L’opera del Guercino rubata giorni fa, La Madonna con San Giovanni Evangelista e San Gregorio Taumaturgo, è un dipinto poco interessante. C’è la Madonna, con il viso un po’ da Madonna, un po’ da popolana; c’è l’angelo, il solito angelo, con il viso da angelo e ci sono i due santi, di cui uno molto bello. Tutti personaggi tanto belli, quanto desueti e lontani, come i Sansoni e i San Giuseppe, che sono solo belle interpretazioni di un mito antico oramai passato. Non c’è un significato moderno, non c’è una bellezza moderna, il quadro è antico. C’è una bellezza ideale, oltre che politica e di propaganda oramai esausta e fine a se stessa.

Questi assoluti capolavori, così tanto assoluti che sono a centinaia nel Bel Paese, sono dei reperti scarichi che parlano agli appassionati di pittura con gusti antimoderni. Certo, sono assolutamente belli e se ne può discutere senza fine dello stile, della luce e dell’ombra, dei contrasti che ammorbidiscono o incupiscono, come si parla di un tramonto che commuove. Ma il modo di vedere donne, uomini, madonne e angeli non ci riguarda più, non ha più significato oltre ad avere un grande difetto: ci separa dalla realtà. Ci scinde fra un passato lontano, passato per sempre, dove le cose erano belle per davvero e un presente assolutamente diverso.

Ammaliati e storditi dal mondo dove l’arte era bella, perdiamo contatti con questo. L’estetica, l’idea di bellezza, e così di società, rimangono marcate per sempre da questa magia irreale che rimane separata dalla nostra vita. Se solo il passato è bello e ci emoziona, vuole dire che il presente è brutto. E nell’orizzonte del brutto si vive male.

Così si comprende la nostra storia di oggi: abbiamo infatti trasformato un museo a cielo aperto in una discarica. Siamo cresciuti solo con un’idea di arte alta e perfetta, un Ideale Classico che ci fa credere di essere portatori sani del bello e del Buon Gusto.

Che ce ne facciamo oggi di un Ideale classico? Che ce ne facciamo di un dipinto dedicato a San Gregorio Taumaturgo?

Non possiamo, poi, più permetterci di prendere cura del nostro inestimabile patrimonio che sta diventando un pesante fardello, un neonato sempre affamato a cui sacrifichiamo, in maniera scomposta, precipitosa e impulsiva, una mare di risorse che non gli bastano mai. Questo patrimonio andrebbe ceduto. Magari in prestito ad aziende o enti abili o a paesi attenti, che hanno altre situazioni culturali ed economiche, capaci di amministrarlo in maniera produttiva.
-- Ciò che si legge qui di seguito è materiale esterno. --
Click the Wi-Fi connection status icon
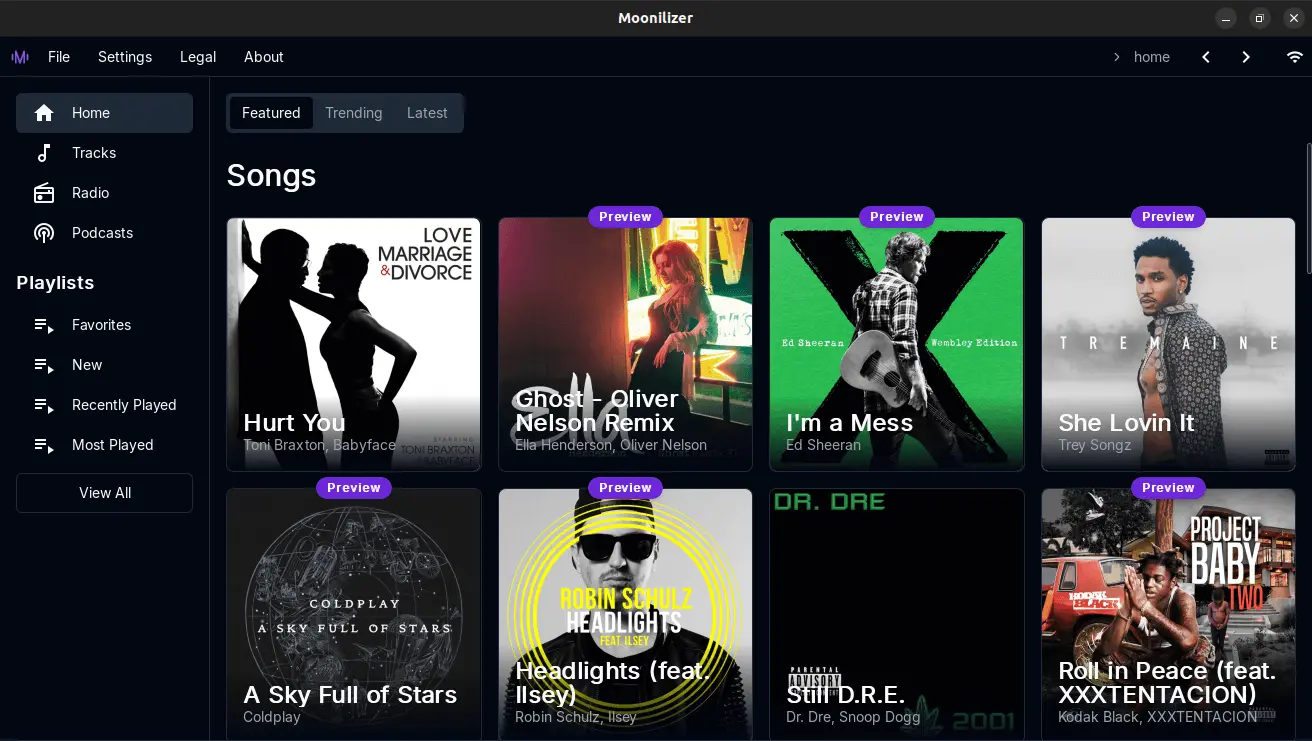 click(x=1295, y=57)
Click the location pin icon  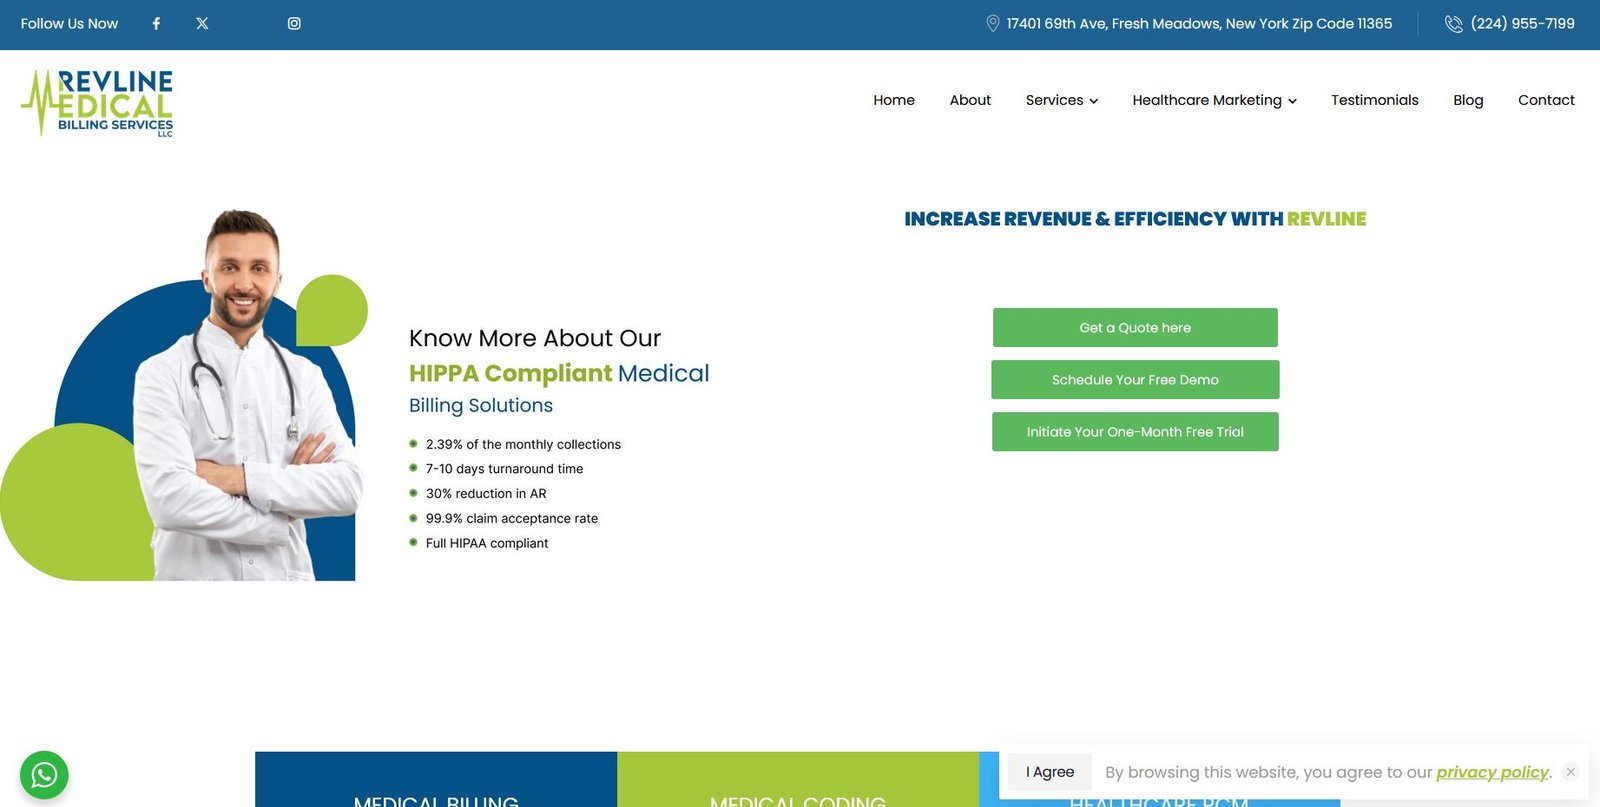992,24
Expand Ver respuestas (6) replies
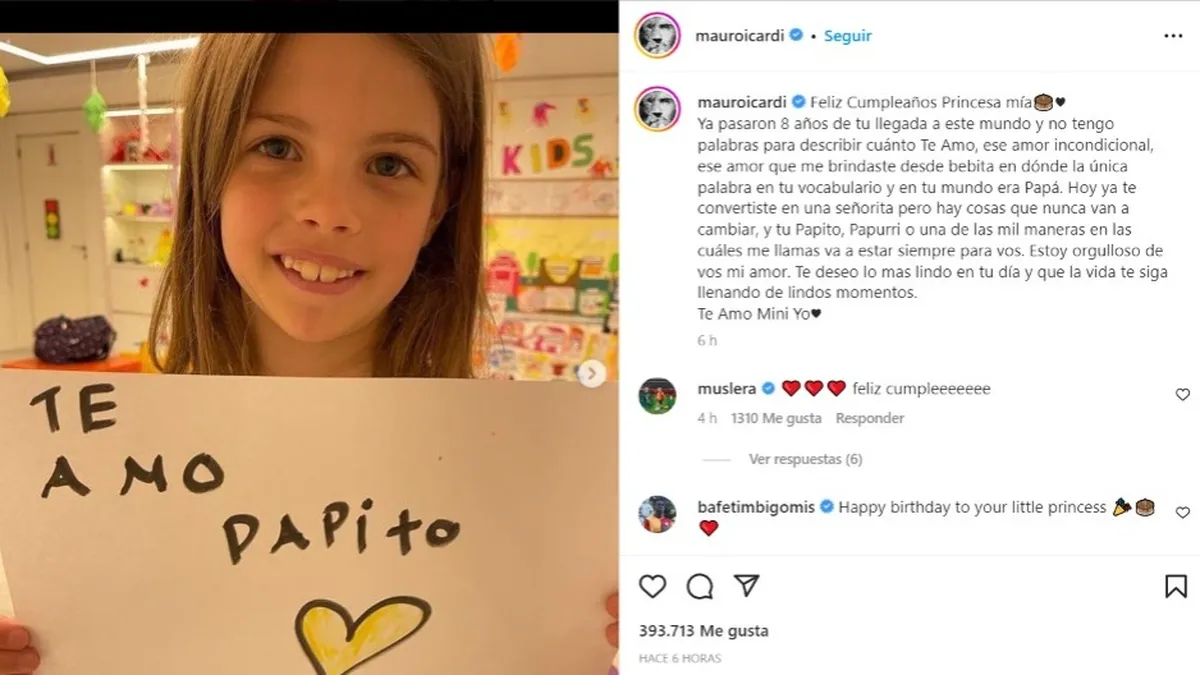 pos(805,459)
Noi poi, con un volo low cost, lo andremo a vedere.

Ma non lasciamolo più nelle nostre chiese inadatte, nei nostri mille musei in perenne perdita che servono solo a salvare il Buon Gusto e a ricordarci che siamo la terra della Magna Grecia e del Rinascimento. Il quadro del Guercino è uno specchio che riflette il Paese. È un capolavoro da milioni, ma non ha prezzo, è un tesoro, ma è invendibile e inamovibile da una piccola chiesa, è un bene di inestimabile valore che produce problemi. È lo specchio del Paese, è lo specchio di Narciso.